I mean, for those of us who had been teenagers in the 80s, Leonard Cohen was just about the opposite of cool. He represented something, we weren't quite sure what because few of us had actually listened to him, but it certainly wasn't good melodies, effortlessly slick production and mountains of attitude. We were, let's face it, ignorant and shallow. There was already a wealth of great music recorded by Mr. Cohen before this album came out, but our ears had been dulled by terrible 80s pop music and we had never listened to it. It so happened that this album was in an idiom familiar enough to be acceptable, but was also deep, dark, strange, sardonic and, at times, heartbreaking enough to stop us in our tracks.

If I had to play somebody something to convince them that Leonard Cohen is, at the very least, one of the most lovably cool and funny and romantic singer/songwriters out there, it would be this album. There's not a dud track on it, which is more than you can say about some of his earlier work. 'First We Take Manhattan' is superbly menacing; 'Jazz Police' is nightmarish and flip at the same time; 'Take This Waltz' will bring a tear to your eye; 'I'm Your Man' is as gruff a love song as I've ever heard; 'Tower of Song' is just one of those songs that's so grimly funny as to be beyond criticism.

Fans could argue, with some justice, that there are other albums that are more representative of the man, or which are less sardonically amused and more tragic, or which have just more classic tracks on them, but this is still one of Mr. Cohen's finest albums, a beautifully wary marriage of Armani form and rag-and-bone-shop-of-the-heart content. If you know his work you already know this, so what are you waiting for. If you don't, and associate Leonard Cohen with depressing acoustic guitar ballads - well, you've got him a bit wrong, but in any case you will find nothing like that here. Check this out and let your head and heart open up the lines of communication once more.

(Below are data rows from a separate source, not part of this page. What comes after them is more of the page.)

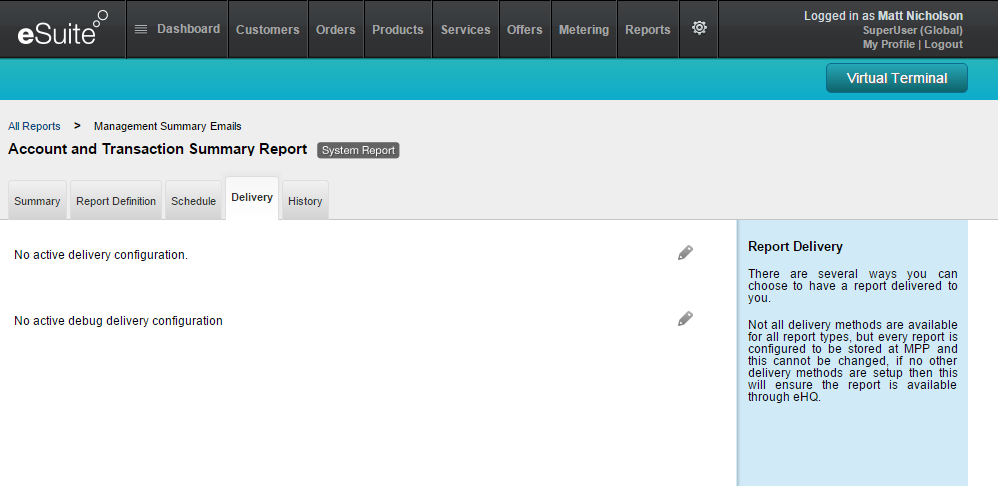This screenshot has height=486, width=998.
Task: Open the Customers menu
Action: 267,30
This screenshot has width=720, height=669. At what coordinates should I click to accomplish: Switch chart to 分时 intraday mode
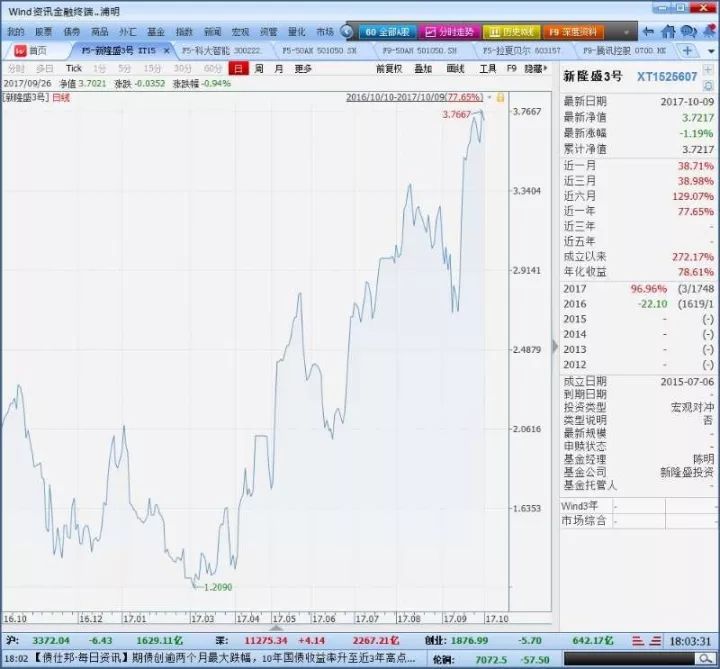click(16, 69)
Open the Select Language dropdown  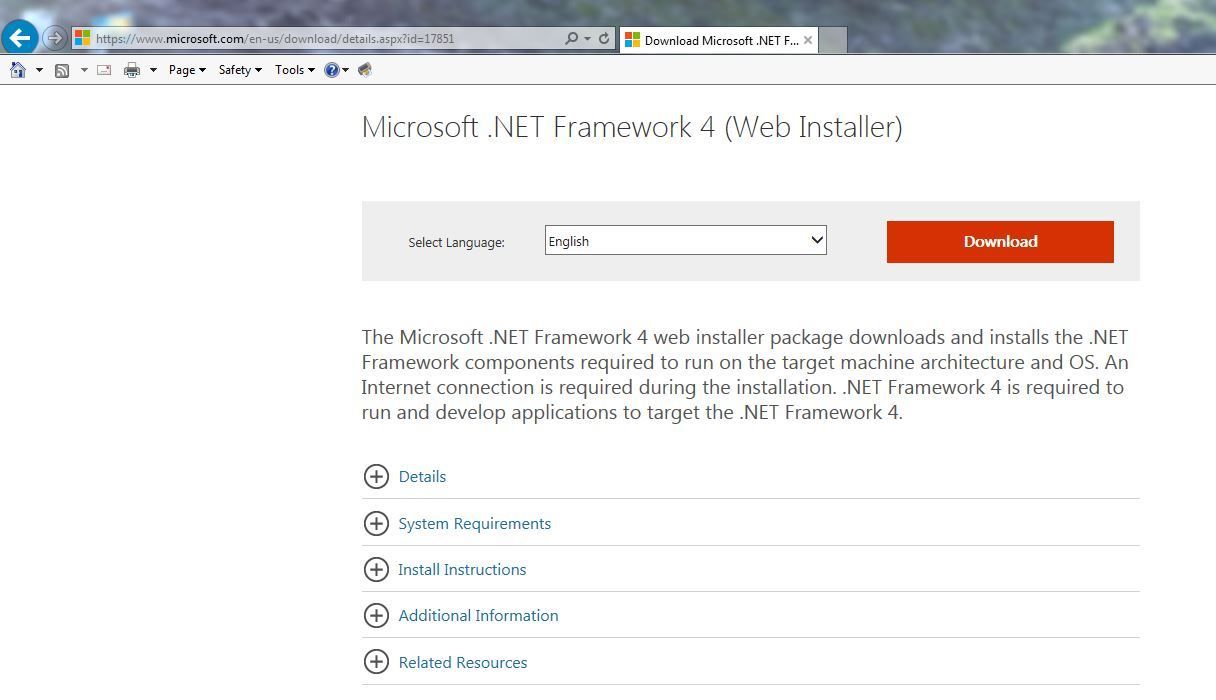tap(685, 241)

5 stars Ageless, Cryptic Musings from the Master
I would classify this album as one of three essential audio works by the great social poet/trubador, Mr. Cohen. The others being "The Future", and his much older combined works, "The Very Best of Leonard Cohen".
This is quite simply some of the greatest social commentary put to music. Cohen's message is at once both cryptic and poignant, but always engaging.
The music is perhaps not as consistently great as that of "The Future", (not everyone will care for some of the 80's synth work, however it is one of the "guilty pleasures" I enjoy about this album)yet there is only one weak song (Jazz Police) among the group included here.
Personal favorites are the ominous "First We Take Manhattan"; the all-time stand-out, "Everybody Knows", which skewers the state of affairs in our repressed culture; the title track which has plenty of dark comedy infused,; and the slow closer, "Tower of Song".
Lyrical quotes abound, but one of my favorites is from "Everybody Knows",
"Everybody knows that the deal is rotten, old black Joe still pickin' cotton, for your ribbons and bows, and everybody knows." True that.
Twenty years later, the music may have aged a bit, but the social commentary rings as true now as it ever did.
Highly recommended for anyone who likes a little intelligence infused with their music.


5 stars Ain't no cure for love !
I first heard Leonard Cohen's song in movie " Love at Large ". Loved it.
Went on line to find out about him and listen to a few clips of his songs.
Bought " I'm your man " and have introduced it to friends and Family.